Bank failed to notice signature differences

Categories:
Telegraphic transfers,
Summary:
Sarah and her husband Logan, who were overseas visitors, placed $100,000 on term deposit for three years with a New Zealand bank. Soon afterwards, the bank received an email request from Sarah’s email address asking how to withdraw funds. The bank emailed back a telegraphic transfer form to complete. Two forms were subsequently returned with Sarah’s signature, requesting the bulk of the term deposit funds be paid into two accounts, one in New Zealand and the other overseas.
Published:
December 2013

The bank carried out the instructions. Two more telegraphic transfer requests arrived from Sarah’s email. Only one was processed because the two together would have exceeded the remaining balance. 
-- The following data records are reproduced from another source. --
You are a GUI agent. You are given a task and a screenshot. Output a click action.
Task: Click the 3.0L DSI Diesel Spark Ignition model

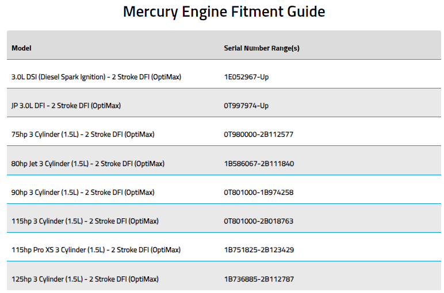pos(96,77)
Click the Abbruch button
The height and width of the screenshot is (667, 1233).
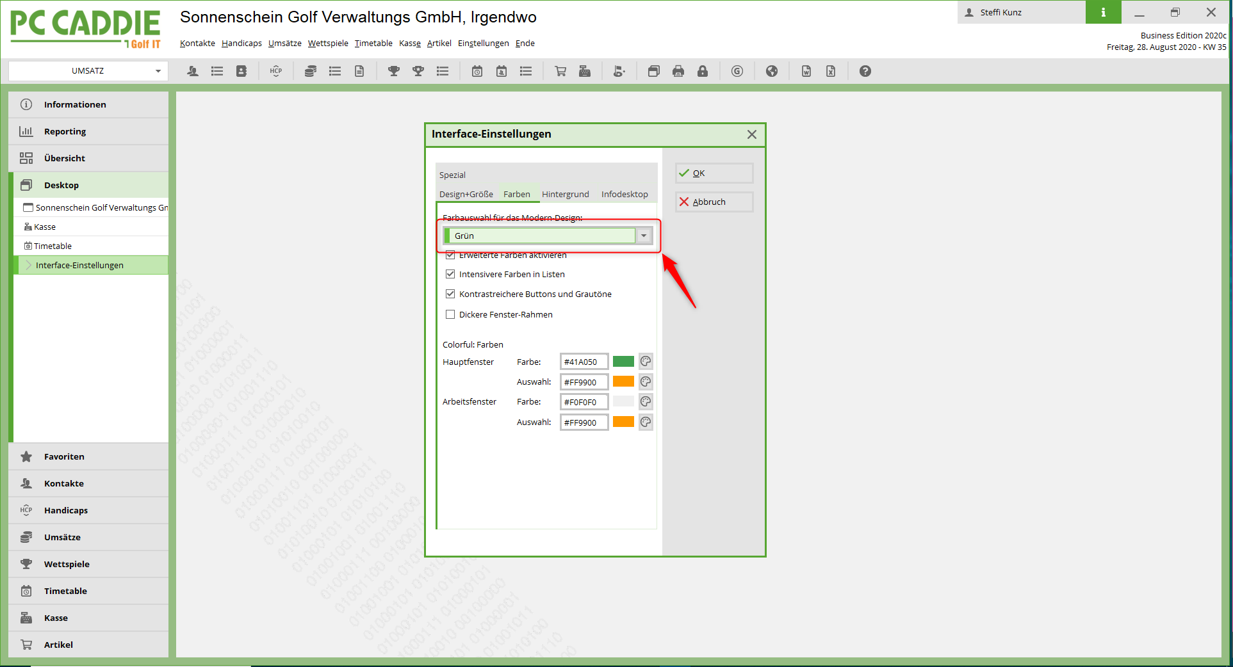pos(714,202)
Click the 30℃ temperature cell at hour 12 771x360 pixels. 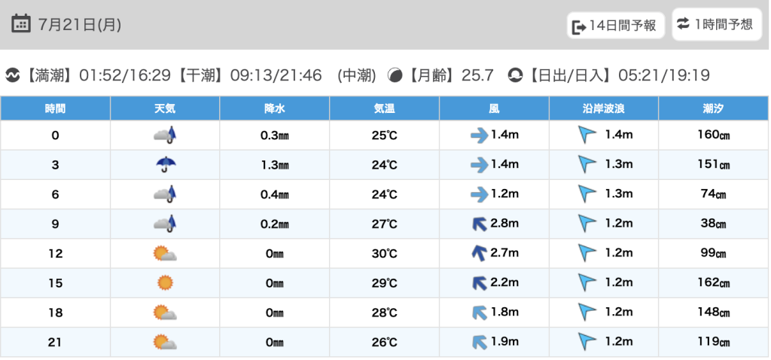pyautogui.click(x=385, y=254)
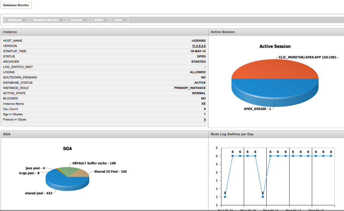Expand the Realtime Monitor menu
Viewport: 344px width, 211px height.
pyautogui.click(x=48, y=20)
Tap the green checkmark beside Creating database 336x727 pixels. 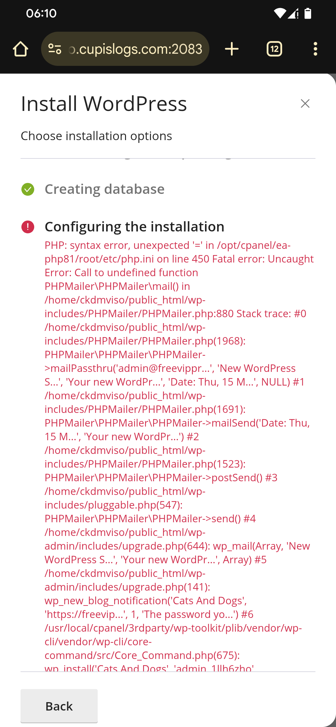(x=28, y=189)
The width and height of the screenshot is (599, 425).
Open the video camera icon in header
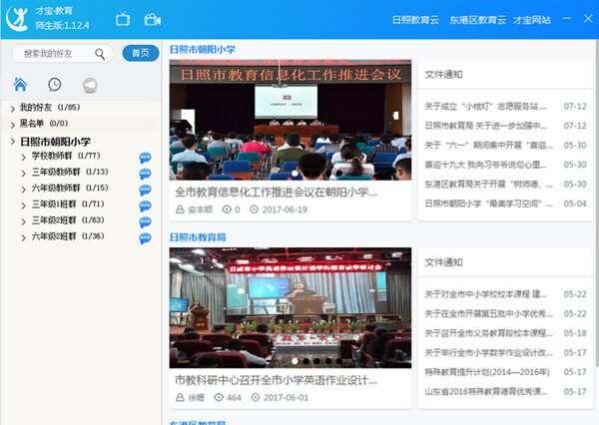pos(153,19)
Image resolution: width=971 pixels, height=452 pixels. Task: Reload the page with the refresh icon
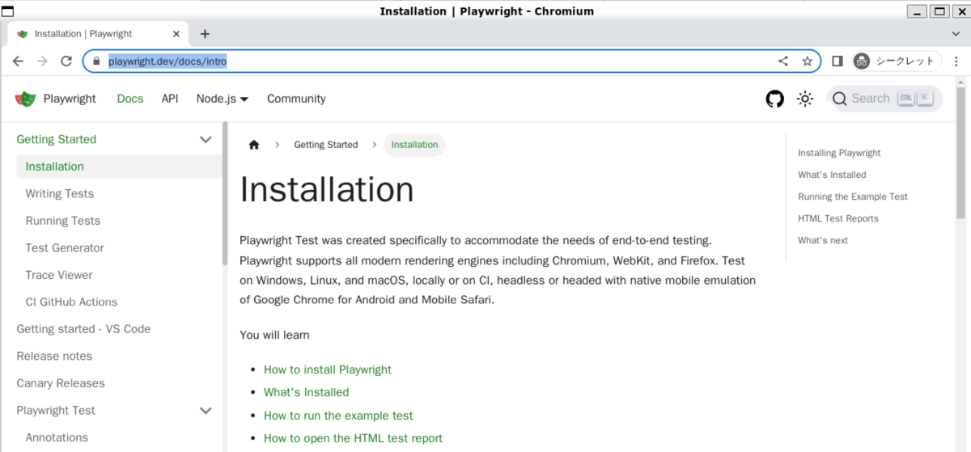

Sarah and Logan subsequently disputed the withdrawals on the basis they hadn’t authorised them and complained to us when the bank would not compensate them. The bank did not accept it was at fault for acting on the email instructions because they came from an email address Sarah and Logan had given when they opened their accounts. The bank said two staff members had verified that the signature on the requests matched the signature held on file.   

Our investigation

We found that the emails had probably been sent using a programme that hides true IP addresses. We found Sarah’s email account had probably been intercepted while she was using a United States airport’s wi-fi to send emails. With access to her email account, the hacker found old emails containing the term deposit and bank contact details. It became evident the hacker had also found a signed employment agreement attached to an email and copied the signature on to the telegraphic transfer forms. The signature appeared authentic, but did not match either of the two signatures the bank held on file. We considered the bank ought to have seen this and not verified the signature as matching the mandate.  
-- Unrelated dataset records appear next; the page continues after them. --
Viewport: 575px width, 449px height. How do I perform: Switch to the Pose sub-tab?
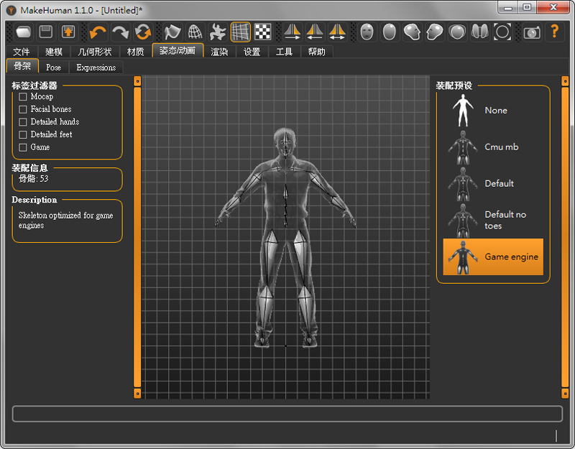pos(53,68)
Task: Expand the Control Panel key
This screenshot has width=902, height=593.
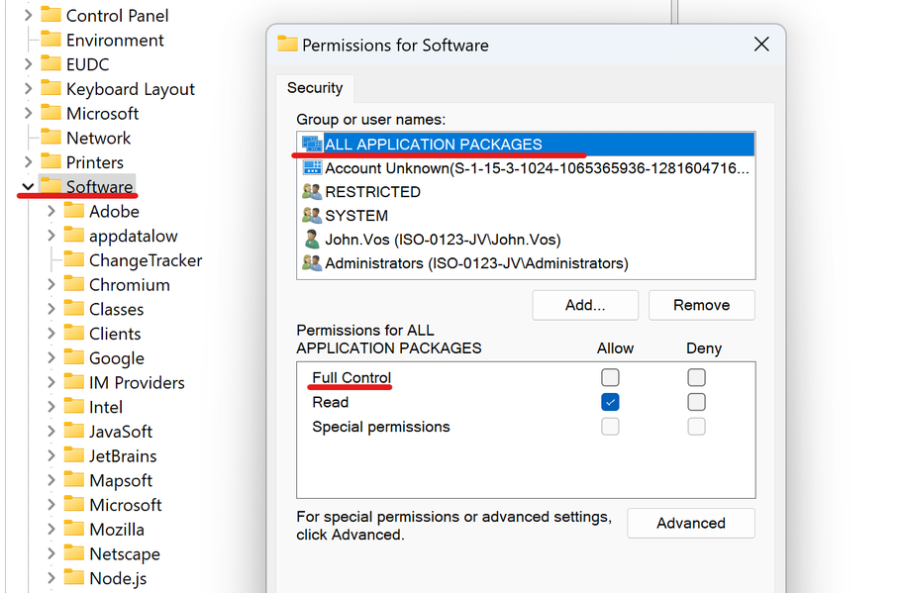Action: pos(28,16)
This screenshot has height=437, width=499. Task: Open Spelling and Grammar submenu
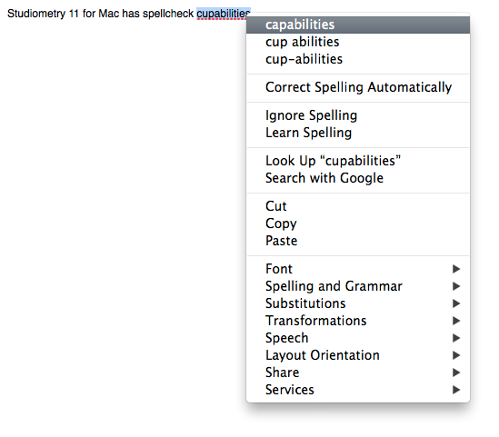coord(358,286)
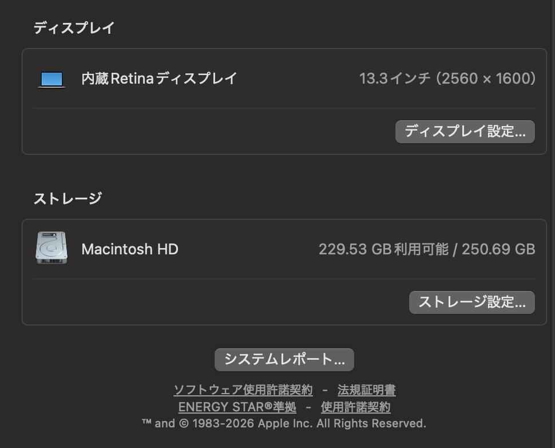555x448 pixels.
Task: Click the dash between ソフトウェア使用許諾契約 and 法規証明書
Action: coord(325,391)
We also found the bank’s practice when accepting instructions by email was out of step with other banks. Some banks simply do not accept email instructions because of the risk of hacked email addresses. Other banks accept emailed instructions, but only after taking extra steps to verify the requests were from their customer. They will, for example, call the customer on a number held on file and ask a series of security questions.  

We did not accept the complainants contributed to the fraud by accessing their email via public wi-fi. This is common practice, and different to accessing online banking through public wi-fi. We considered the bank would have prevented the fraud if it had taken extra steps to verify the instructions.  

Outcome

We recommended the bank reimburse Sarah and Logan for the full amount fraudulently withdrawn, plus interest. Sarah and Logan accepted our recommendation.